For Airtable, the cloud collaboration service, success isn’t linked to the number of features used or how frequently the software is used, it’s linked to how features are used and what skills are built. If a user develops proficiency in an area, that predicts the user’s success—making “creator sophistication” their north star.

To build successful users, Airtable had to:

  • Identify all actions a user can take, assigning them to a proficiency area, and scoring them from 1 to 5 (5 being most complex)
  • Map their Learning Path—i.e. the fastest way to get from 1 to 5 in each proficiency area
  • Find acceleration points based on how the creator is maturing
  • Visually represent this to inform the marketing strategy

Going through this process, Airtable has been able to gain huge operational and financial efficiencies.

Takeaway: To align with the consumerization of B2B practices, B2B brands need to consider the intent of the larger enterprise while still customizing and personalizing messages at the user level.

4. Take Advantage of AI Advancements

Artificial Intelligence (AI) is defined as a (partially or fully) automated computing system that can take in external information and perform a task. To bring about dramatic change, AI doesn’t need to be the stuff of science fiction or offer tremendous complexity.

Although there are a few systems out there designed to solve multiple tasks with more flexible definitions, most modern B2B AI systems today are used to score behaviors of new leads. B2C AI systems score behaviors of customers who already use the product, and this is the direction B2B AI is headed in. Understanding the sentiments of users who are already interacting and engaging with your brand versus new “accounts” gives B2B brands more insight into how their product is being used and, as a result, B2B brands can determine the best next steps for these existing users.

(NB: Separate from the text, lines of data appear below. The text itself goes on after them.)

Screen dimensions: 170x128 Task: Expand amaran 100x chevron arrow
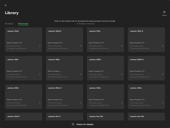122,46
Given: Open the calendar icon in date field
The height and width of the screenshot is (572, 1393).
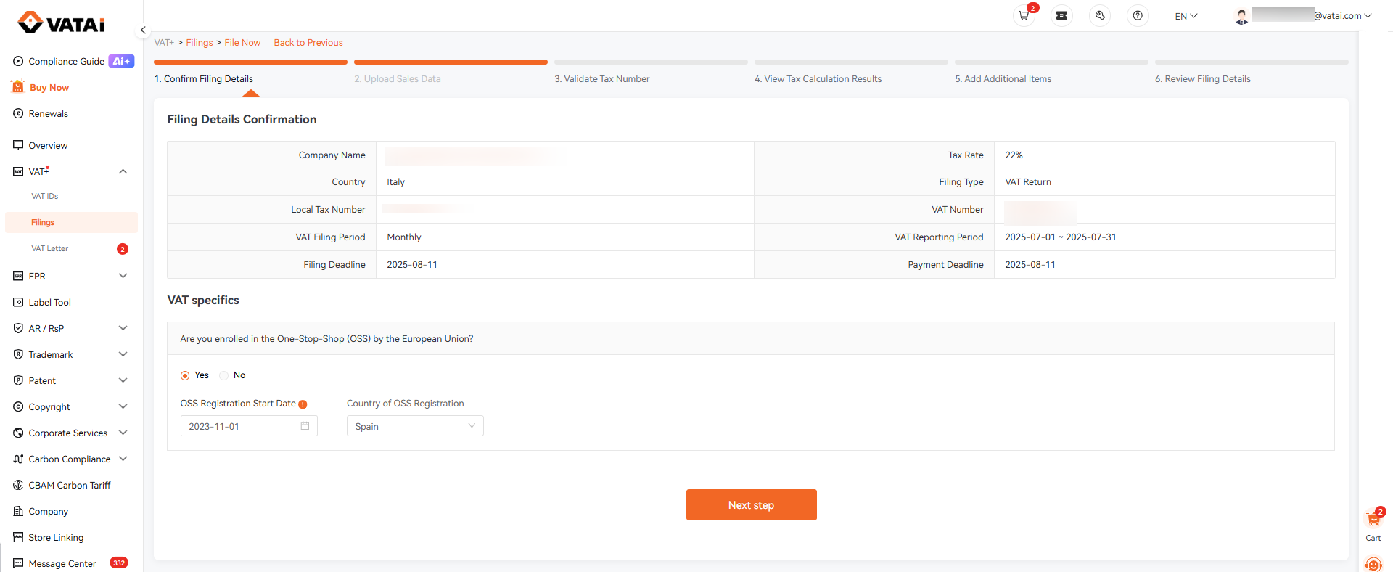Looking at the screenshot, I should pos(305,426).
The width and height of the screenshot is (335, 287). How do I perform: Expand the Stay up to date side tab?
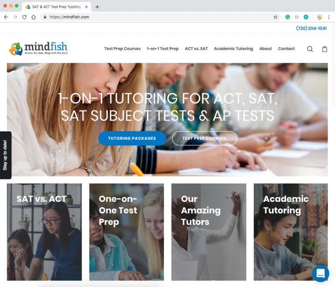6,155
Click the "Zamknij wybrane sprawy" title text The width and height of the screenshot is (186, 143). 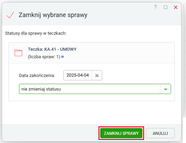53,15
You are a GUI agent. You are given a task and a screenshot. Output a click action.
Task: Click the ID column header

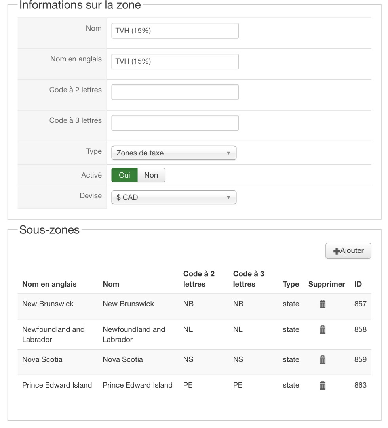pyautogui.click(x=358, y=284)
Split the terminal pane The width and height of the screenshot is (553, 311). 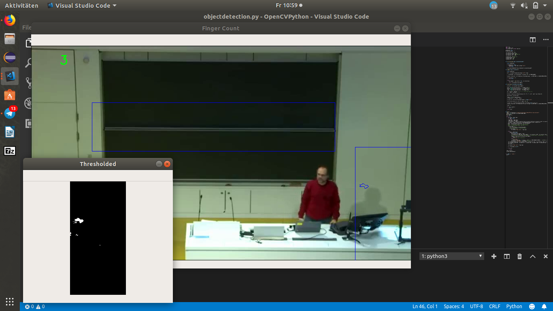(x=506, y=256)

Advancements in AI are contributing to the consumerization of B2B by helping companies bridge the gap between insights and action, using valuable first-party data from customers to identify and predict the likelihood they achieve a specific goal such as likelihood to move from a free to paid user or upgrade the next paid tier.

In the B2B marketing context, AI can be used in a variety of ways:

  • Driving incremental revenue by predicting and targeting users that will move from free to paid
  • Understanding how people are using the product and taking actions to improve it
  • Identifying what attributes contribute to a high propensity to convert or upgrade

AI is leading the way for B2B companies to better understand and market to their users and accelerate their product knowledge and expertise.

Takeaway: B2B brands are shifting using AI to not score new lead sentiment, as they’ve done in the past, but existing user sentiment, as B2C brands have done.

B2B Marketing Can Be Individualized

With the consumerization of B2B practices, B2B companies need to focus on the end users, not the accounts. Users are a brand’s best advocates and most efficient path to growth. B2B brands need to speak to them individually, in a way that’s specific to their needs and product comfort level.

Traditional “account-based” B2B marketing won’t cut it. But, by applying best practices learned from B2C, B2B brands can reach new heights and succeed now and well into the future.